Goal of the exercise :: Throughout the material below, count the lines that include the string "Given", then report only the resulting number.

Available records ::
━━━━━━━━

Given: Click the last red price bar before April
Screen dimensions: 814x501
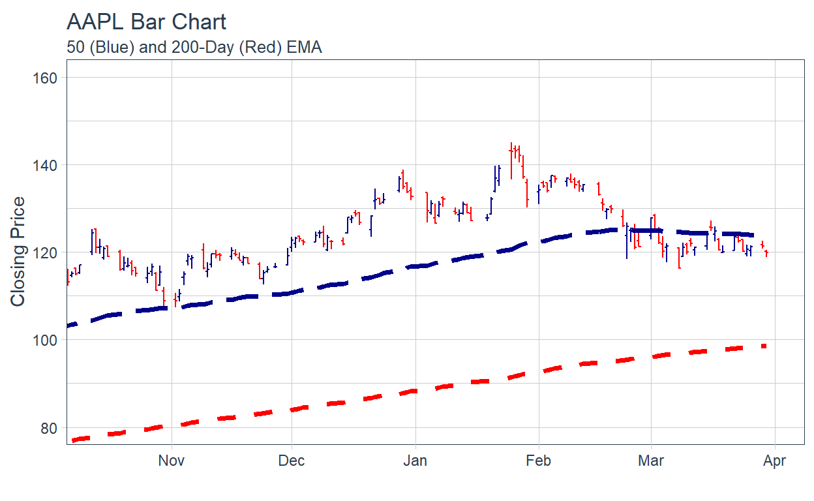Looking at the screenshot, I should pos(766,252).
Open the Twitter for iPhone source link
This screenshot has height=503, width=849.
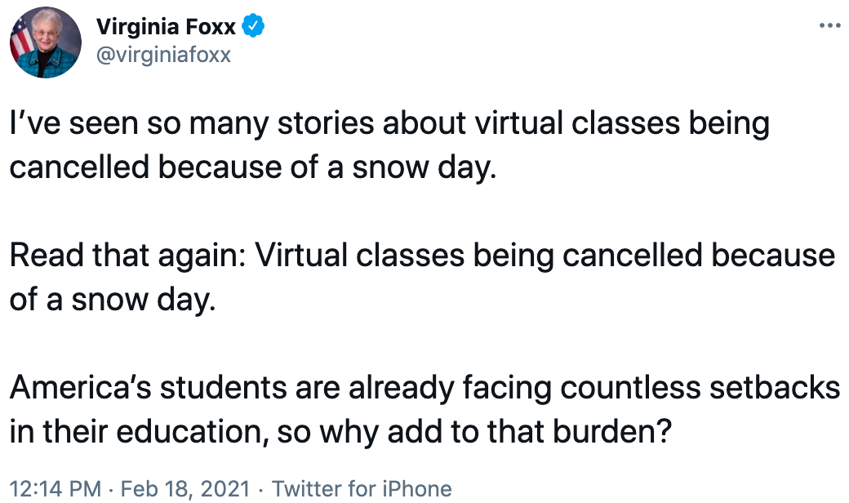click(361, 489)
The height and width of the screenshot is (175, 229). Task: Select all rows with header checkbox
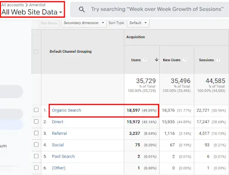pos(36,52)
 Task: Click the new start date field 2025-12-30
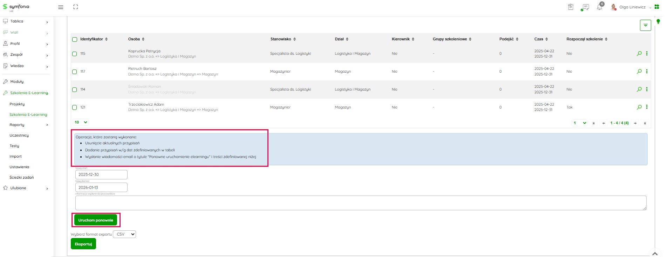pyautogui.click(x=101, y=174)
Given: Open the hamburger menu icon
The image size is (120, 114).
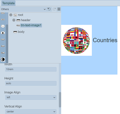Looking at the screenshot, I should tap(59, 9).
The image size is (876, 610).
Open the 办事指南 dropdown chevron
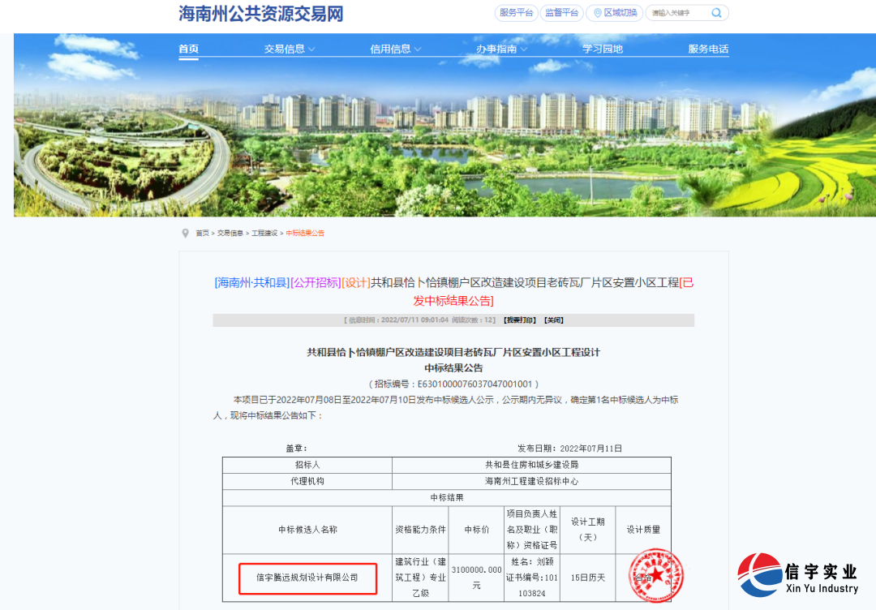[x=526, y=49]
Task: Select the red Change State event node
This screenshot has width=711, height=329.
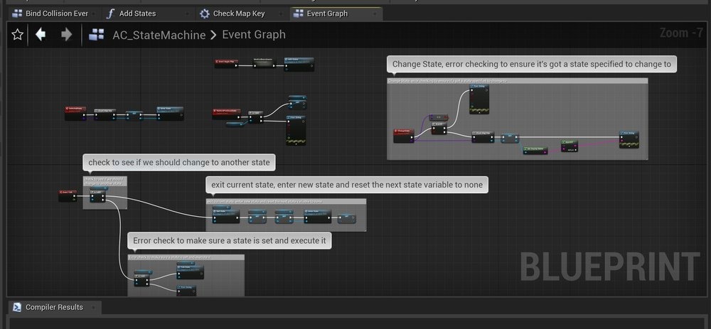Action: point(403,132)
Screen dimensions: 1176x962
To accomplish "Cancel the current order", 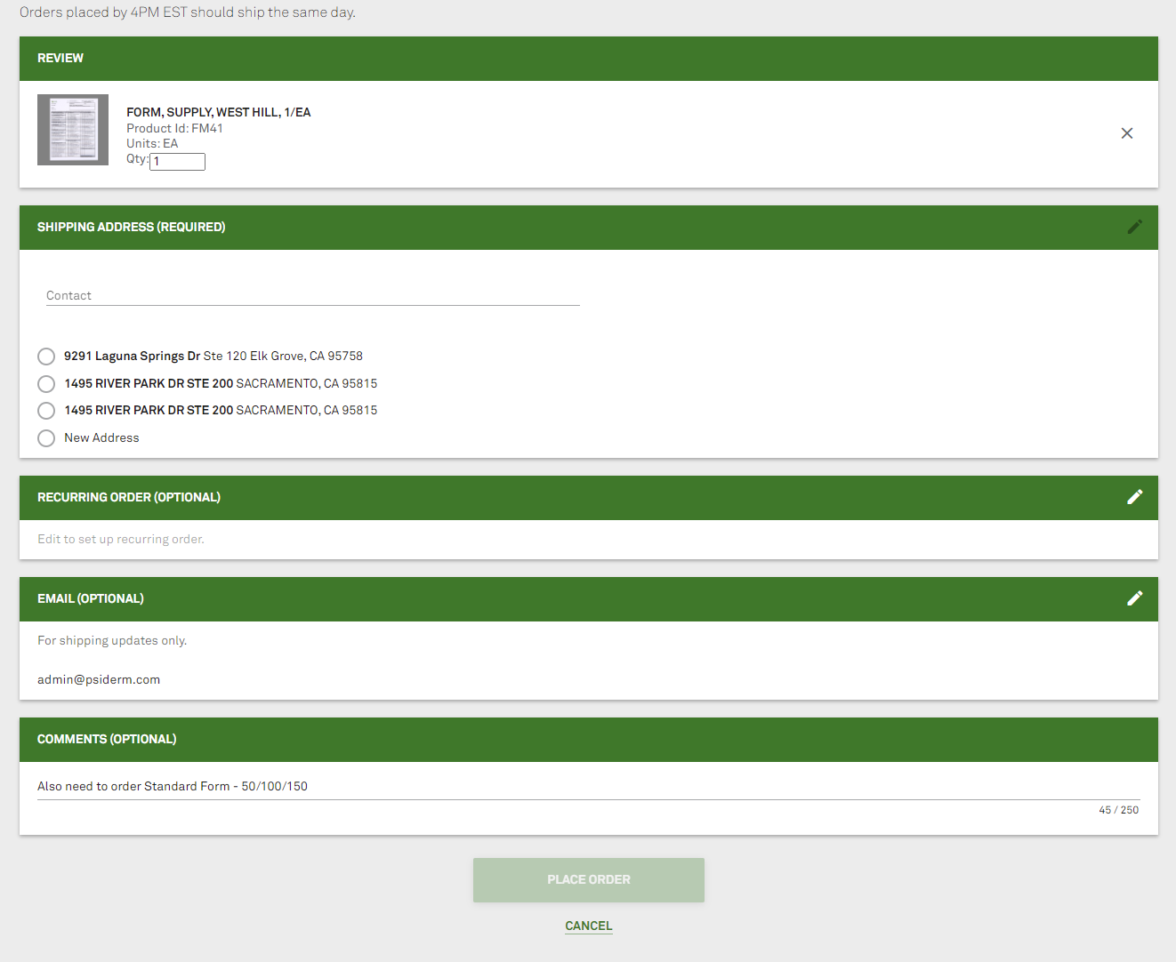I will (588, 926).
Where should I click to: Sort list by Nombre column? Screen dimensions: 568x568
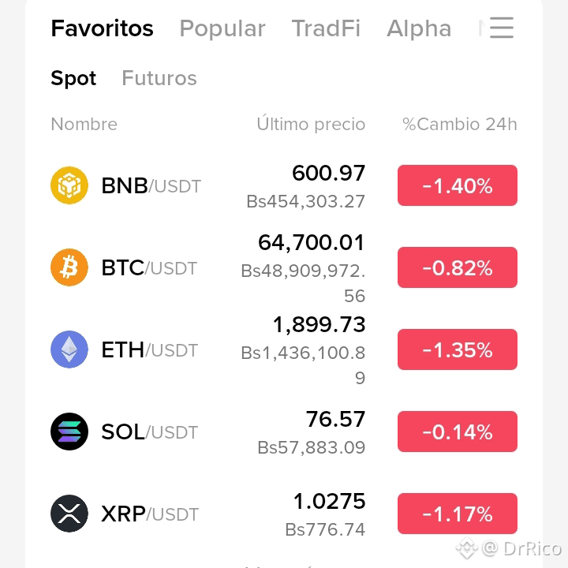click(x=84, y=125)
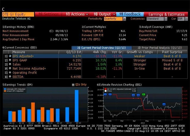Select the EPS GAAP row radio button
The height and width of the screenshot is (136, 190).
coord(10,60)
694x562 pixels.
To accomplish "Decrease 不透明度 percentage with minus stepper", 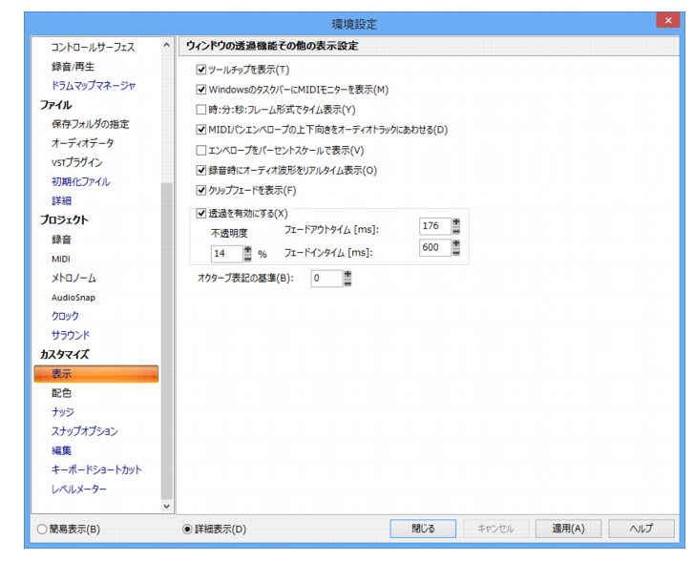I will click(x=248, y=258).
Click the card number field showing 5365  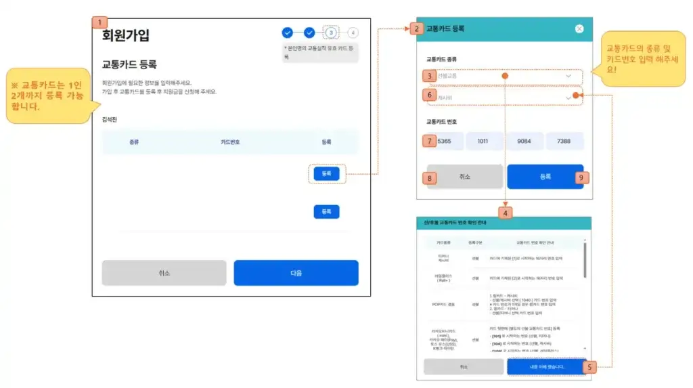[445, 142]
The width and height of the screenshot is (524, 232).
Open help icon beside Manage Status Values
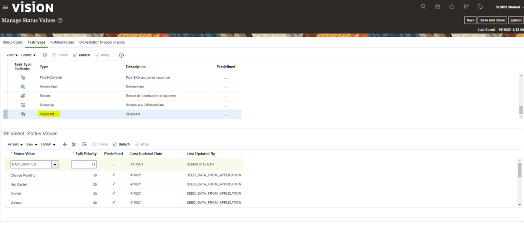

━━━━━━━━

The answer :: 2